GRRR!! I really HATE that we can't edit our posts for but just a few minutes. I understand why but because of a few...a really nice feature has been taken away. :angry: Ok...vent over. :blush:

Just wanted to add that I don't want anyone who has chosen to crate their baby at night to feel bad or like I was saying it was wrong to do so. Every person, every dog is different and each person has to decide what is best for them. 

Ok...I think I'm done. If not, I'll be 'multi-quoting' myself yet again. :innocent:


----------



## maggieh (Dec 16, 2007)

Part of when they wake up is their routine, or what they get used to. During the week, I get up at 4 am for work so on Saturdays, they're awake and ready for potty by 4:30. I've been on vacation for over a week now and they've gotten used to sleeping until 7:00, but it took about 4 days of going back to bed for them to realize we're sleeping in!


----------



## Rocky's Mom (Apr 10, 2010)

> What to work on
Summarize the forum thread in two sentences. The data after this point is separate material, unrelated to the forum thread.

> Supplied material
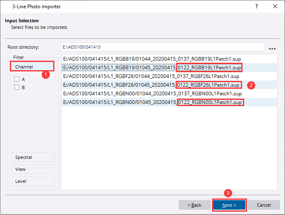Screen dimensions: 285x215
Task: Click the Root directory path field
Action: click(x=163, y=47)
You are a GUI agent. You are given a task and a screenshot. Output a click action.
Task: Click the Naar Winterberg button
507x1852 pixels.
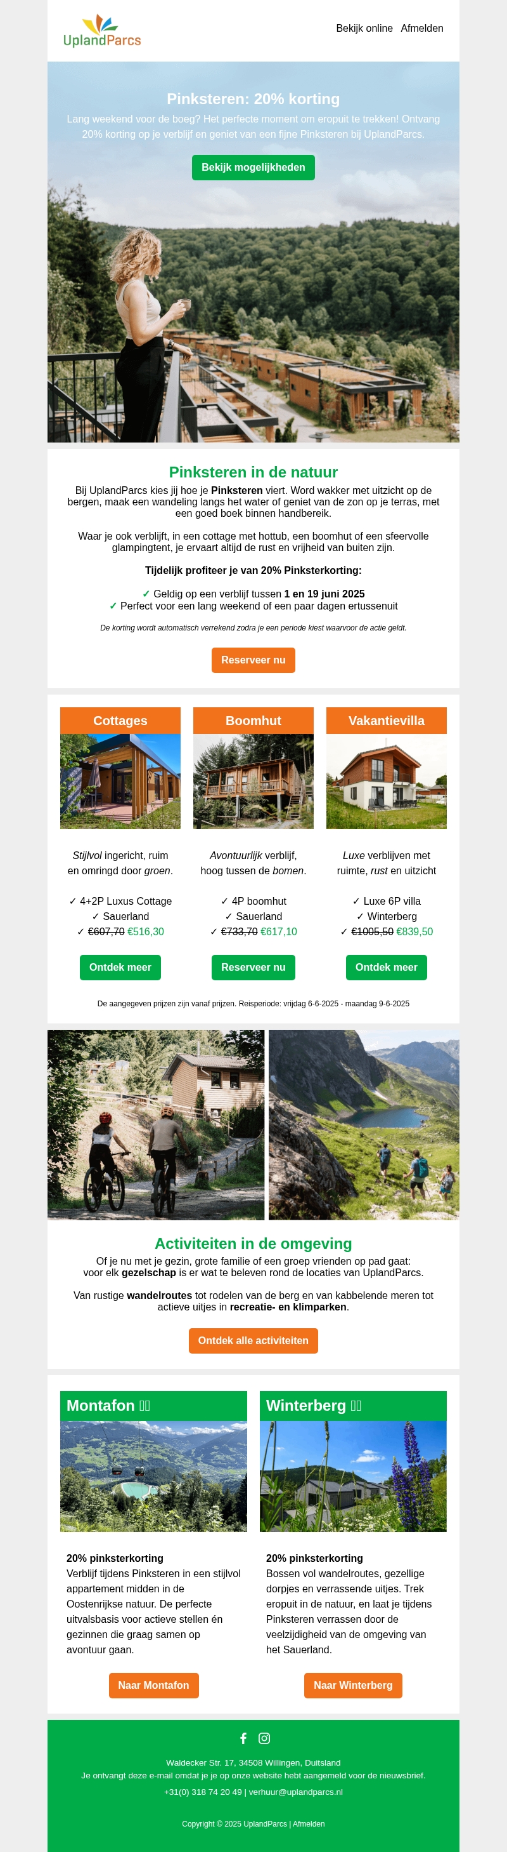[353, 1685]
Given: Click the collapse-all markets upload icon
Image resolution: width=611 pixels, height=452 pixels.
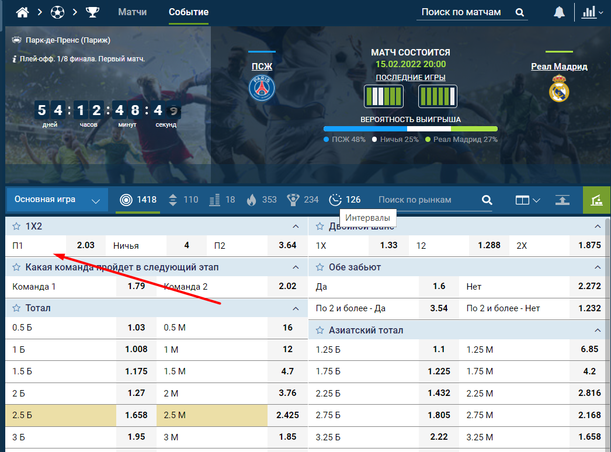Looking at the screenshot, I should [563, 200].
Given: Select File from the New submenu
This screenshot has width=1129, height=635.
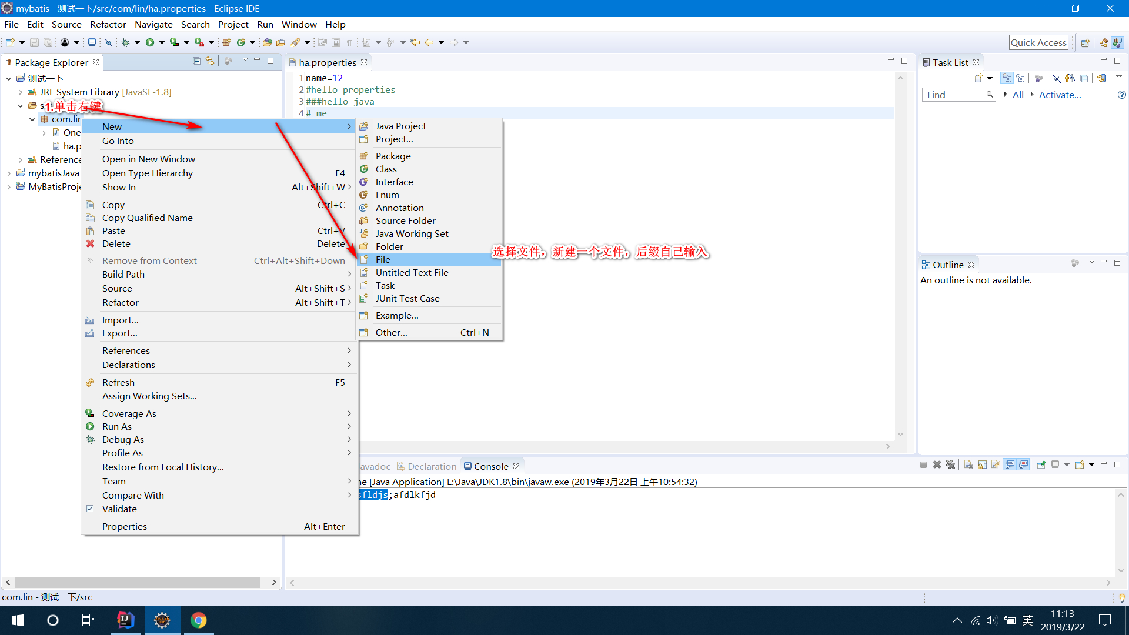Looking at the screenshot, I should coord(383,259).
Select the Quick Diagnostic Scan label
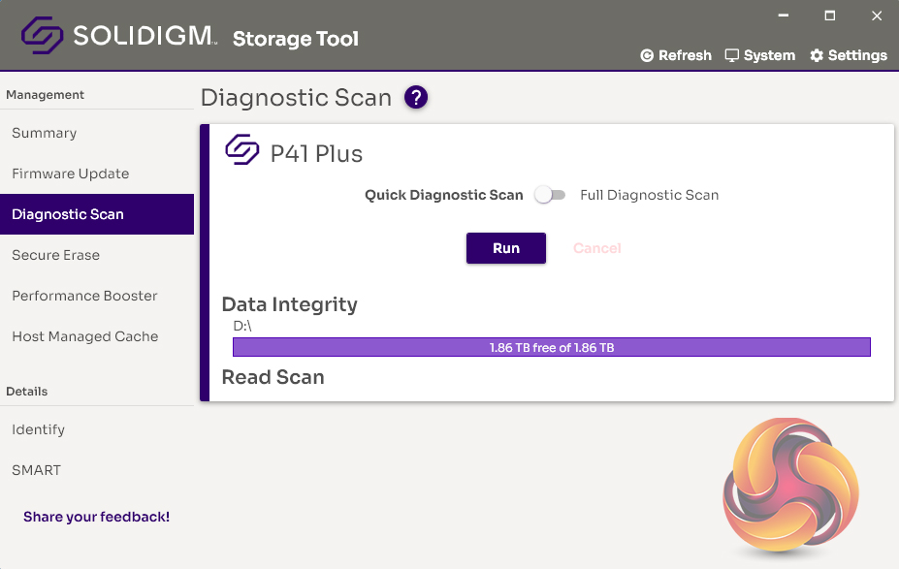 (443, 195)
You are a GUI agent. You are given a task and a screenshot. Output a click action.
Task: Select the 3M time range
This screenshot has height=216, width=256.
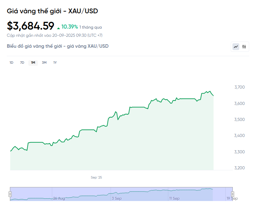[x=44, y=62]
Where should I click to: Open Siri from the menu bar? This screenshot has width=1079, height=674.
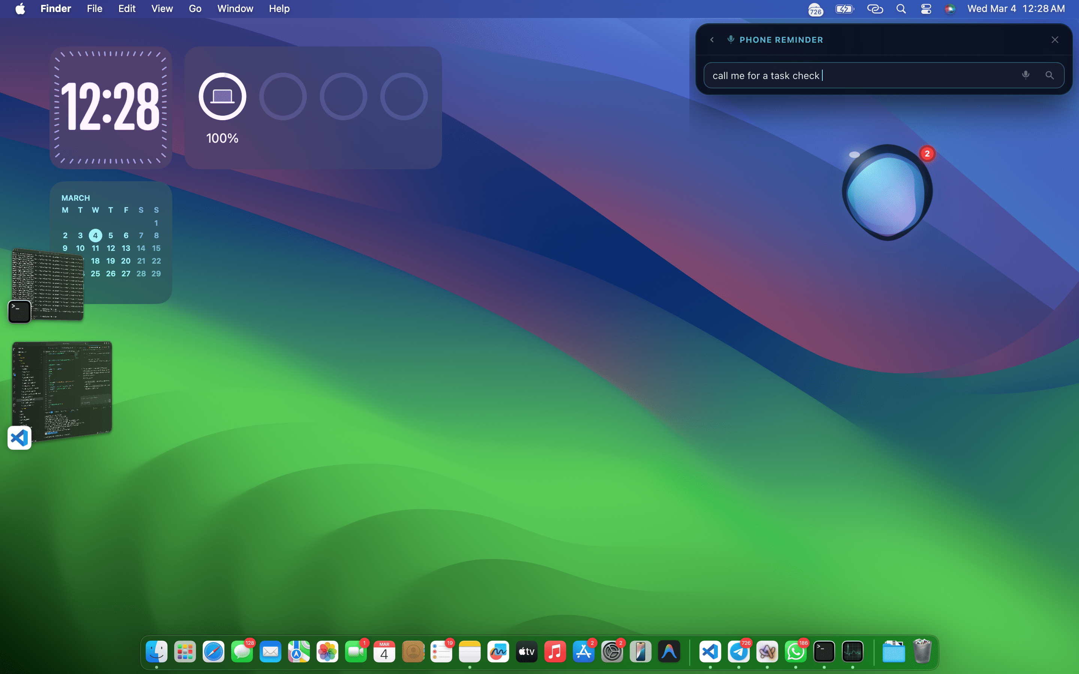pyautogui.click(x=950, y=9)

> Full output
The first poster complains that posts can be edited for only a few minutes, then adds that nobody who crates a dog at night should feel judged, since every person and dog is different. maggieh explains that dogs wake according to routine: after 4 a.m. weekday wake-ups they are ready for the potty by 4:30 on Saturdays, and during a vacation it took about four days of going back to bed before they learned to sleep until 7:00.